Excluding a major restructuring begun in 2007, which was aimed at turning GSK into a more balanced business less vulnerable to generic pressures, and the loss of sales of pandemic flu products, diabetes drug Avandia and herpes treatment Valtrex, GSK had underlying sales growth of 4%.
Chief executive Andrew Witty said GSK’s record in 2011 demonstrated that the company was succeeding in its aims. It saw good performances across all of the business, with emerging markets, the consumer business and the US business returning to strength.
He added in an interview with communication agency MerchantCantos that GSK feels optimistic.
‘We feel like we are moving into a new era for the company and we now need to focus on absolute disciplined execution to make sure that we take advantage of all of the opportunities that we’ve worked so hard to try and create for ourselves,’ he said.
2011 sales growth on an underlying basis was broadly based: pharmaceuticals were up 2%; vaccines increased by 11%; and consumer healthcare products rose by 5%.
The underlying pharmaceuticals growth came from new products, partly offset by generic competition to older products in the US and Europe and the increased impact of European austerity measures. The full year incremental impact on sales of European price cuts and US Healthcare Reform was approximately £315m.
The growth in underlying vaccines sales was mainly owing to strong performances from cancer drug Cervarix, paediatric vaccine Synflorix and gastroenteritis vaccine Rotarix. In consumer healthcare, strong growth in oral and nutritional healthcare was partly offset by flat over-the-counter sales.
Group sales outside the US and Europe accounted for 38% of turnover with underlying sales growth of 14%.
Underlying growth in emerging markets was 15%, in Asia Pacific 10% and in Japan 28%. According to Witty, Japan has been a ‘great growth story’ for GSK. For 2011, 48% of the sales in the region came from products younger than five years old.

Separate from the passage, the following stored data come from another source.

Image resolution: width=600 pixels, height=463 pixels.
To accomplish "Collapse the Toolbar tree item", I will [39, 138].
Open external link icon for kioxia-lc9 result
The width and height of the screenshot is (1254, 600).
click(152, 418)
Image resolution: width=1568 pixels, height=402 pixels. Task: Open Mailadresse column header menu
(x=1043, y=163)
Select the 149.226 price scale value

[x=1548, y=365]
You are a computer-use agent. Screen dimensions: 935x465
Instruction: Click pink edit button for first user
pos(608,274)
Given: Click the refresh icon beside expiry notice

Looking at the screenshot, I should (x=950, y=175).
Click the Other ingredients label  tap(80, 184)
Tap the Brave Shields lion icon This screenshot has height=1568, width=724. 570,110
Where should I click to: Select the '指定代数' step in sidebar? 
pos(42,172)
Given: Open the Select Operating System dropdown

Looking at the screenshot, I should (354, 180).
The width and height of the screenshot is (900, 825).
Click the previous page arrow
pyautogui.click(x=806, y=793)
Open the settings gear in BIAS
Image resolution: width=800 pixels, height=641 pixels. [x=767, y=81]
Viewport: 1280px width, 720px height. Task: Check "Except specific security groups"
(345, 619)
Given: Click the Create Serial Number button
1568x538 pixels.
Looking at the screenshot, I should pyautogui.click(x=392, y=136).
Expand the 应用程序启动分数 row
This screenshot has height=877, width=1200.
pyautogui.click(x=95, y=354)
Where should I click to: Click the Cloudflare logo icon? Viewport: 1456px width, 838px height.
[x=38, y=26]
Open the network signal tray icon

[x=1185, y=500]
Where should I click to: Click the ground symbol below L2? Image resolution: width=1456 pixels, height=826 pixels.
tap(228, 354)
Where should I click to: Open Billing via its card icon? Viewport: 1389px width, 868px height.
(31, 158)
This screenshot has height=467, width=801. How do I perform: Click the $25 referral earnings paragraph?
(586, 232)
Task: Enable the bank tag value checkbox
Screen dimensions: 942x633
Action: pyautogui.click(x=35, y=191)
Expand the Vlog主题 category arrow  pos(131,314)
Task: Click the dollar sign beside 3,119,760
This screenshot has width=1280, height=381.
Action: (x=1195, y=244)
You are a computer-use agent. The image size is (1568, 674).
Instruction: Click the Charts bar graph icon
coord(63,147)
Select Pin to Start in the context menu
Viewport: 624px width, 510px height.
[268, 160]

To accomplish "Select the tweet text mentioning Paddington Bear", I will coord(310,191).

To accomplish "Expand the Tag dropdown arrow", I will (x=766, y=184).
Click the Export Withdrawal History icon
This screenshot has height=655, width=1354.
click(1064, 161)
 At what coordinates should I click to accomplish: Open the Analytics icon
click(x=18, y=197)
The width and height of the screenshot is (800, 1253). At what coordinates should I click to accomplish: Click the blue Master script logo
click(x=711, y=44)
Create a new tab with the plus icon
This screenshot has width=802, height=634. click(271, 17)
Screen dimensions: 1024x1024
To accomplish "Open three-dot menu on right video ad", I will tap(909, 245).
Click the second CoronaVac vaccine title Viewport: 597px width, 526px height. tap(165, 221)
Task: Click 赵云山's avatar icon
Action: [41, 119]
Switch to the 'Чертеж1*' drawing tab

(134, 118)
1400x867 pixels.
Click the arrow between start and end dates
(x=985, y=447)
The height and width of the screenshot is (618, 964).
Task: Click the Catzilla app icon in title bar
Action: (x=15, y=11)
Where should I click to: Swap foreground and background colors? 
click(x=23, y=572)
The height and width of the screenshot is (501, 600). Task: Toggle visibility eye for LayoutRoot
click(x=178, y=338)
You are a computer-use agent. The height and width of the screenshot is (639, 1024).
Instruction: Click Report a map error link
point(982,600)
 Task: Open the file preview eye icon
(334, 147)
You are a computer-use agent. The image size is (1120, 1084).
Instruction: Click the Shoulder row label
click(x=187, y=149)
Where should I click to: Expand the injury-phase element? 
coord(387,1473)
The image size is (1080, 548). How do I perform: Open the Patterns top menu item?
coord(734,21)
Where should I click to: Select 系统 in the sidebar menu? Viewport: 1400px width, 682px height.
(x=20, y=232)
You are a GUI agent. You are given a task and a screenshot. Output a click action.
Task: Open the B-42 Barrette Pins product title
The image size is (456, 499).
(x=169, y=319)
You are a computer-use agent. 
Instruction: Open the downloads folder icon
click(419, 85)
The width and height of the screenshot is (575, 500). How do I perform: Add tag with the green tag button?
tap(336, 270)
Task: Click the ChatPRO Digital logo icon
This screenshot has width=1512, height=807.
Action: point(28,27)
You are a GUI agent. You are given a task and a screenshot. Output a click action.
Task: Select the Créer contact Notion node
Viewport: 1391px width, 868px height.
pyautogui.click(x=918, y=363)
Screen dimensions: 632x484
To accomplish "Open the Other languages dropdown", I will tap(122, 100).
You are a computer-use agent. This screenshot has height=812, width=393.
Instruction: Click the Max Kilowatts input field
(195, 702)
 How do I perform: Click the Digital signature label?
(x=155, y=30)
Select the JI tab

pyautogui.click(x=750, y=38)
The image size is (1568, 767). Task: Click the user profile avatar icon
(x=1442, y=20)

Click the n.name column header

We now need to focus on absolute disciplined execution to make sure that we take advantage of all of the opportunities that we’ve worked so hard to try and create for ourselves
A key element of GSK’s global strategy has been to improve r&d returns and productivity and Witty expects further delivery from the firm’s r&d organisation in 2012.
In 2011, GSK gained three new product approvals for lupus treatment Benlysta, Trobalt for treating partial onset seizures and restless legs treatment Horizant.
Since 2008, the firm has had 16 new drugs and vaccines approved in the US, 11 of which were new molecular entities, which is more than any of GSK’s competitors.
Last year was also an important year for pipeline visibility with data announced for nine late-stage medicines. The firm now has four medicines and vaccines ready to file during 2012: Promacta for hepatitis C, Relovair for COPD, influenza quadrivalent vaccine, and its MEK inhibitor, a new potential treatment for melanoma, which has achieved its primary end point in Phase III.
GSK plans to deliver up to 30 new products into late-stage development over the next three years.
‘This increase in productivity would mean that GSK is moving towards sustainable replenishment of its late-stage pipeline, with no increase in cost,’ said Witty.
GSK intends to remain focused on managing its cost base and improving financial efficiency and has identified further annual savings of approximately £300m. This will bring the total annual savings to £2.8bn by 2014 for additional costs of £350m.